Diógenes fue un sabio cuya única preocupación fue ser libre. No quería depender de nada ni nadie. Esa forma de entender la vida, le llevó a vivir de la limosna y a caminar prácticamente desnudo por la calle.

Una de las numerosas historias que rodea su vida, relata como un día caluroso emprendió camino hacia la orilla del río y, tras darse un refrescante baño, se tumbó a descansar sobre la hierba junto al grupo de perros abandonados que siempre le acompañaban.

En ese momento, un séquito militar pasó por allí. Se trataba del ejército de Alejandro Magno, el conquistador, que él mismo encabezaba.

Éste, al verlo, ordenó parar la comitiva y se dirigió a él: -Te admiro, Diógenes. Eres libre. Puedes descansar tranquilo, sin más preocupación que esperar que el aire seque tu cuerpo. En mi próxima vida deseo ser como tú-.

Diógenes, extrañado, le preguntó: -¿Y por qué esperar tanto? Bájate del caballo y túmbate. Hay sitio aquí, a nuestro lado. Las conquistas te harán querer siempre más, la verdadera felicidad está en no tener nada.

Y, por cierto, en tu próxima vida no te fijes en mí.
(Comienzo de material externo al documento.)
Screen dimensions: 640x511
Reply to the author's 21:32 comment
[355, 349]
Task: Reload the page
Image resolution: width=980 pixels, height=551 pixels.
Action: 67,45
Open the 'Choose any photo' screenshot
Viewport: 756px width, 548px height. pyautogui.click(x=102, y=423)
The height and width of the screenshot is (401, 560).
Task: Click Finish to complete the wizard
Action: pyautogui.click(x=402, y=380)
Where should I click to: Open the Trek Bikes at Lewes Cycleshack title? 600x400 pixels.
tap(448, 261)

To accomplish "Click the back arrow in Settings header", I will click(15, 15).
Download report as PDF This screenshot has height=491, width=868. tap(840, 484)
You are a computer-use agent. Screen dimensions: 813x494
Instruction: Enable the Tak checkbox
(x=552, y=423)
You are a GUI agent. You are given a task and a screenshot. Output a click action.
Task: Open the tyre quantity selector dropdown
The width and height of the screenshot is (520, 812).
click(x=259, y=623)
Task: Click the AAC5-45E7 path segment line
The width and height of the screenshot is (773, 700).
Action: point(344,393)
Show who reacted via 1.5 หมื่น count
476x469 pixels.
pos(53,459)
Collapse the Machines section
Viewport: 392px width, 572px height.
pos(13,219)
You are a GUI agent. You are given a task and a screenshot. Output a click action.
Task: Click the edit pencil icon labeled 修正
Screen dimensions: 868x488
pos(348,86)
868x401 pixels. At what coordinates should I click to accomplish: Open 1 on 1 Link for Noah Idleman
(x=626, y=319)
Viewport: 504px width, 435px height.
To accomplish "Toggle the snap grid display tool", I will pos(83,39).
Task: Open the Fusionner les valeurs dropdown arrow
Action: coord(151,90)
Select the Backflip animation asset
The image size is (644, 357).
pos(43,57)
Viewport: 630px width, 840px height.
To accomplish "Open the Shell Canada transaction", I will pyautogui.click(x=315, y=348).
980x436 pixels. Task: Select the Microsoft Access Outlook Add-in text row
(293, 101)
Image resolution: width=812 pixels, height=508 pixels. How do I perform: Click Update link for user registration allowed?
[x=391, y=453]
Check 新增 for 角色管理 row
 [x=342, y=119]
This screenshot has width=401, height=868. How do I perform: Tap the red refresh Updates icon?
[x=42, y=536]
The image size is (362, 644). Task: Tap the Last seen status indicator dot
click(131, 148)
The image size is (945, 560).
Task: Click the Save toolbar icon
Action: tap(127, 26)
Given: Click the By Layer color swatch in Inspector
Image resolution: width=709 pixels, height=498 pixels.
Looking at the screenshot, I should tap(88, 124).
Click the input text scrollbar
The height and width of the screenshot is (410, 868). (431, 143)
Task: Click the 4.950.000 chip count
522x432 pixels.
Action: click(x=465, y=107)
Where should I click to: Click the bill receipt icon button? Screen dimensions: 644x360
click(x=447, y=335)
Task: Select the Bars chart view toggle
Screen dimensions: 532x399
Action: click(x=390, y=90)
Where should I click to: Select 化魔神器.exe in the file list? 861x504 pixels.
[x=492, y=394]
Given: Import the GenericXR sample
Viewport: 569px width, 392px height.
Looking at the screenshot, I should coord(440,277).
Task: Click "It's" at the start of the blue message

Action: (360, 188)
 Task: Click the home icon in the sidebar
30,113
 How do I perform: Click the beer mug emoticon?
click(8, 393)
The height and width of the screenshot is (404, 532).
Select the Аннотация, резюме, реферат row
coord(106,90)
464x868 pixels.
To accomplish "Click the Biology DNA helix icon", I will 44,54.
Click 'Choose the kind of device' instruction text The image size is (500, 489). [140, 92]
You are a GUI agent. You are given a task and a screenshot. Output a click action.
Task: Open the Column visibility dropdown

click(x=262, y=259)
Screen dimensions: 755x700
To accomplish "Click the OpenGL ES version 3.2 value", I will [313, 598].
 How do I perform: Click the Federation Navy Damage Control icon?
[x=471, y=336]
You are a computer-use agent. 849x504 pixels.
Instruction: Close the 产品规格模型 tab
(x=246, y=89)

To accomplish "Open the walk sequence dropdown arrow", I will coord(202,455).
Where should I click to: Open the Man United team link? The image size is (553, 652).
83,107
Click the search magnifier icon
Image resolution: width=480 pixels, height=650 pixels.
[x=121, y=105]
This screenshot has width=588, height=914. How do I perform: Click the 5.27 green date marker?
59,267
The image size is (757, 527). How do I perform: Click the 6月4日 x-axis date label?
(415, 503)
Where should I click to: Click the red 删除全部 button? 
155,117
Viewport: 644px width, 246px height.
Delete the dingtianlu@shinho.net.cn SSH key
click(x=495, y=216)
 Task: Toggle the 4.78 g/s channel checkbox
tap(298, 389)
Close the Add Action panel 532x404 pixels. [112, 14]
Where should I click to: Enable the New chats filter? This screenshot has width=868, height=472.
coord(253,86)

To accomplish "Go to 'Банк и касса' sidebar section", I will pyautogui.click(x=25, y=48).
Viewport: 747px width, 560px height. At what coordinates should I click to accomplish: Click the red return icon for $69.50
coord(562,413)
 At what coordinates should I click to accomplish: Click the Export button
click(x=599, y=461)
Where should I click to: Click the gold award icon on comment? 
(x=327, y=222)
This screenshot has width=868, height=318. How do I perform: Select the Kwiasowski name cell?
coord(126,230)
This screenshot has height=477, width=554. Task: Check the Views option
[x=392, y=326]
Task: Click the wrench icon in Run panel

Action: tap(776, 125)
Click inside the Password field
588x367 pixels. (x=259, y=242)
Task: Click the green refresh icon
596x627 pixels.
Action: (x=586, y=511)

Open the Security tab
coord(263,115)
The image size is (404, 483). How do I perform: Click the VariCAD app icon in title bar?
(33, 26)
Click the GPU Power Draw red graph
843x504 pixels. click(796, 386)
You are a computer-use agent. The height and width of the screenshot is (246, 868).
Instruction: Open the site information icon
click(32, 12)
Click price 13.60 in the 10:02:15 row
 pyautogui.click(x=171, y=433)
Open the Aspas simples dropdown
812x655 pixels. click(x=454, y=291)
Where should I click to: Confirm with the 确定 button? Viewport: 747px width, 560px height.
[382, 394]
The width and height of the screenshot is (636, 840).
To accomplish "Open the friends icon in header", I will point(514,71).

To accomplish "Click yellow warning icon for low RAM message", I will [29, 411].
Haz como yo, desea ser un perro-.

-¿Un perro?- le preguntó extrañado Alejandro.

- Sí, fíjate, tras esas hierbas, antes de bañarme, he escondido el platillo que utilizo para pedir. Lo he hecho porque tengo miedo a perderlo o a que me lo roben. Sin embargo, los perros, ahí donde los ves, se han lanzado al agua sin nada que esconder. Poseen la libertad más pura, la que disfruta el que nada tiene. Por no poseer, no poseen odio ni rencor alguno. No lo olvides. Los perros son sabios de la vida-.

Alejandro ya no le contestó, decidió seguir su camino y Diógenes, al verlo marchar, retornó a su descanso.

Días más tarde, apareció su cuerpo sin vida rodeado de esos mismos perros abandonados que le custodiaban y protegían. Murió como vivió, libre y entre amigos.